# Total journey distance for everyone who travelled to TGM!



## Steve Smith (6 Apr 2008)

Someone yesterday jokingly said "we should start a thread to add up total distances travelled by UKAPS members to get to TGM".  So here it is 

I travelled about 105 miles, including catching a train at 7.30am to Birmingham New Street (about 20 miles) and then being picked up by Ulster and driving the rest of the way (about 85)

So, running total so far - 105 miles for me 

Obviously, double that up if you want to count return journeys


----------



## Arana (6 Apr 2008)

300 miles eachway for me


----------



## Superman (6 Apr 2008)

About 170 miles for me (in total)


----------



## Garuf (6 Apr 2008)

Me and Dan did about 40 each way, maybe? Me a little more because I'd travelled to Stoke from home.


----------



## Martin (6 Apr 2008)

Only 60 miles round trip, I probably am one of the closest, but i still managed to turn up unfashionably late!


----------



## Themuleous (6 Apr 2008)

300 miles round trip for me 

Sam


----------



## Lisa_Perry75 (6 Apr 2008)

Hey guys!
Great day wasn't it?
According to google if I hadn't got a little lost 3 times:-
143 pompey to worcester
100 worcester to tgm
100 back again
100 worcester to parents
47 parents to pompey (going back tomorrow morning).
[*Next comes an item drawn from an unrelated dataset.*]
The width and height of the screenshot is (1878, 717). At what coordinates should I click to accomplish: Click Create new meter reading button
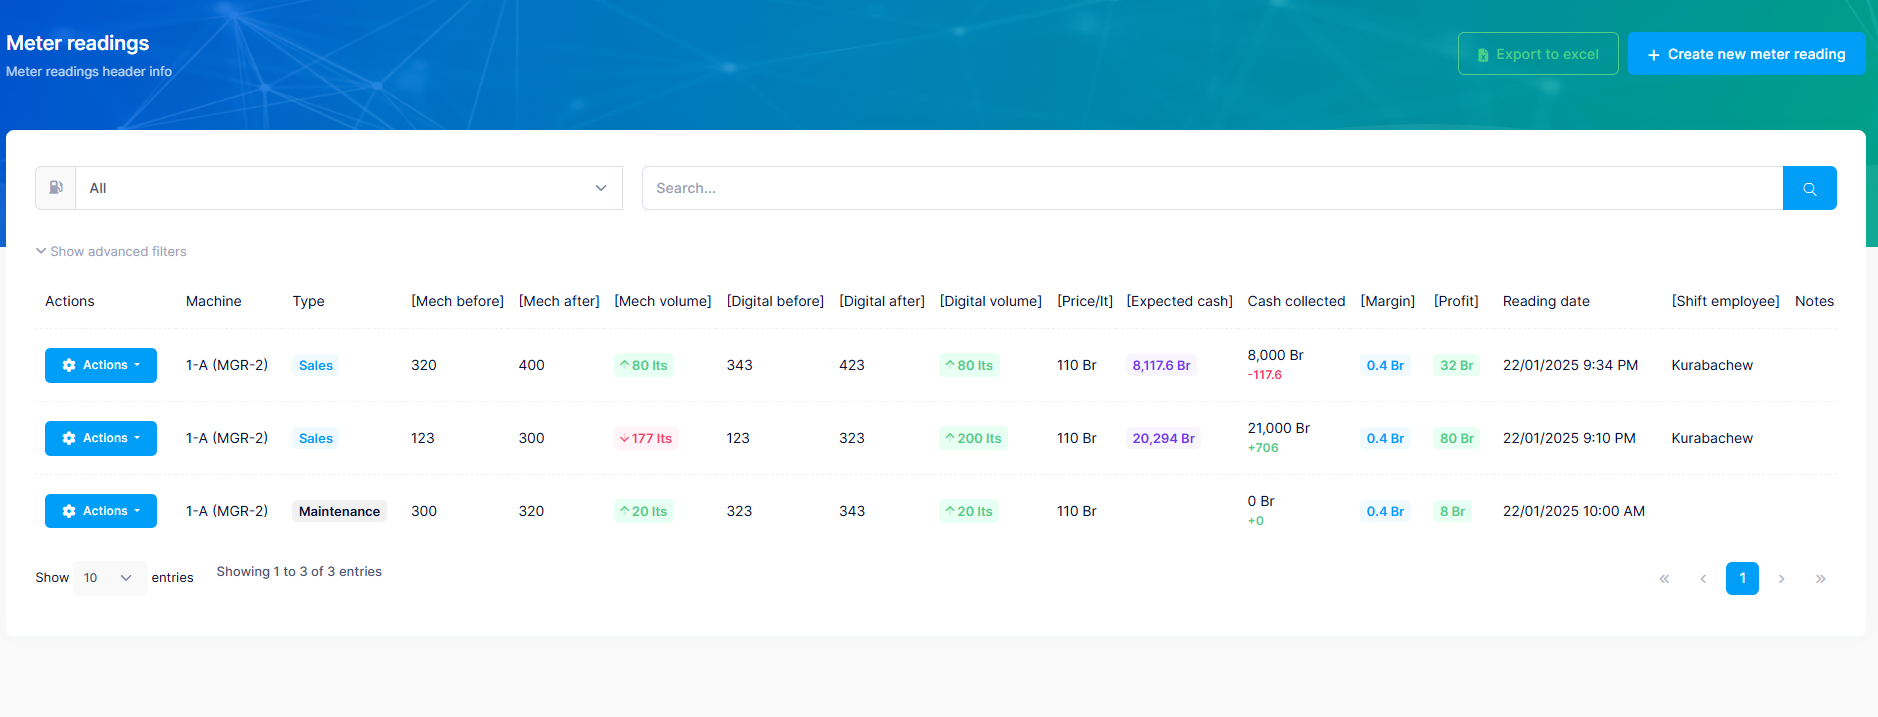1746,54
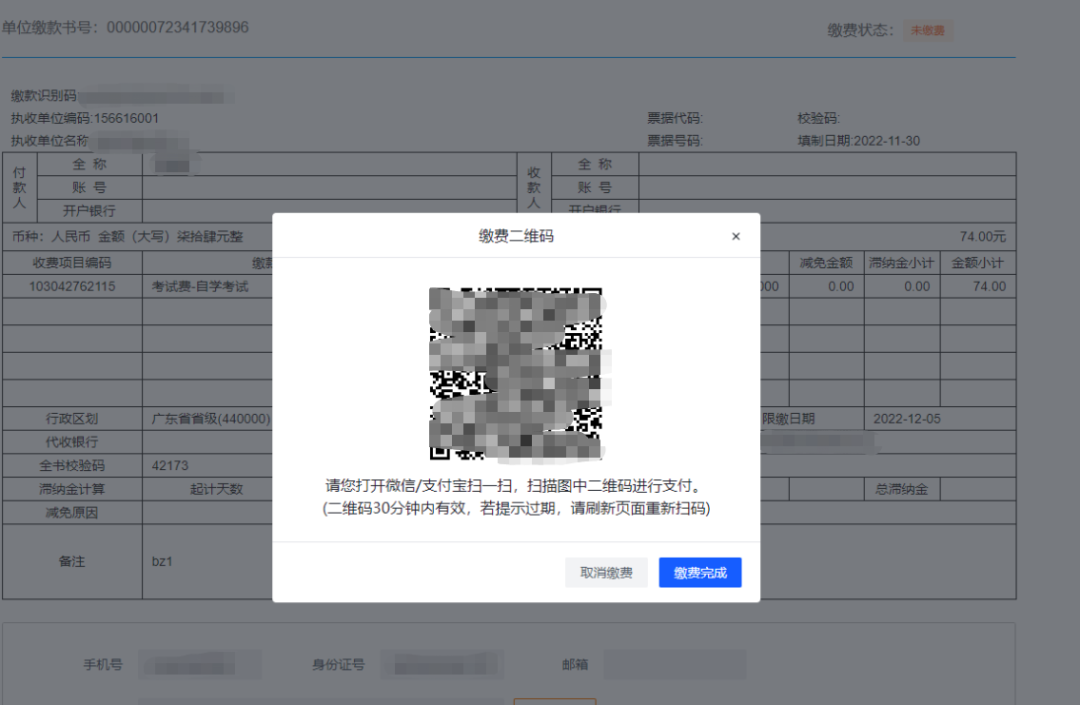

So 500 miles? So do I get a prize? Who was stupidest to travel the farest lol


----------



## Steve Smith (6 Apr 2008)

Lol.  Thats some distance Lisa!  Bet you'll be glad to be home tomorrow   How was Blue planet?  Would love to go there!


----------



## Lisa_Perry75 (7 Apr 2008)

Yes I can't wait to get home!

I thought it was really good compared to the blue reef aquarium, but Sam had already been and John had seen better in Boston. Definately worth the visit! I can't wait to take my fella.


----------



## Themuleous (7 Apr 2008)

Yeh the BP was good, def worth the trip as we were up there   the reefs tanks were especially good.

Sam


----------



## Steve Smith (7 Apr 2008)

Well, the running total for distance travelled one-way, ie just to get to TGM is:

*953 miles*

Nearly at the 1000 mile mark and theres still more people not posted (I've only counted individuals who have posted, not other travelling partners).


----------



## George Farmer (7 Apr 2008)

425 miles


----------



## ulster exile (7 Apr 2008)

Google reckons it's 76.5 miles from my house, so add in a 5 mile-ish detour to pick up DevUK, I'm talking 158 miles altogether.


----------



## John Starkey (7 Apr 2008)

Hi guys,there and back from worcester i would say around 200 miles but if you add the running around over the whole weekend i would say i did around 260 miles,regards john


----------



## beeky (8 Apr 2008)

The trip wasn't very 'green' was it?!


----------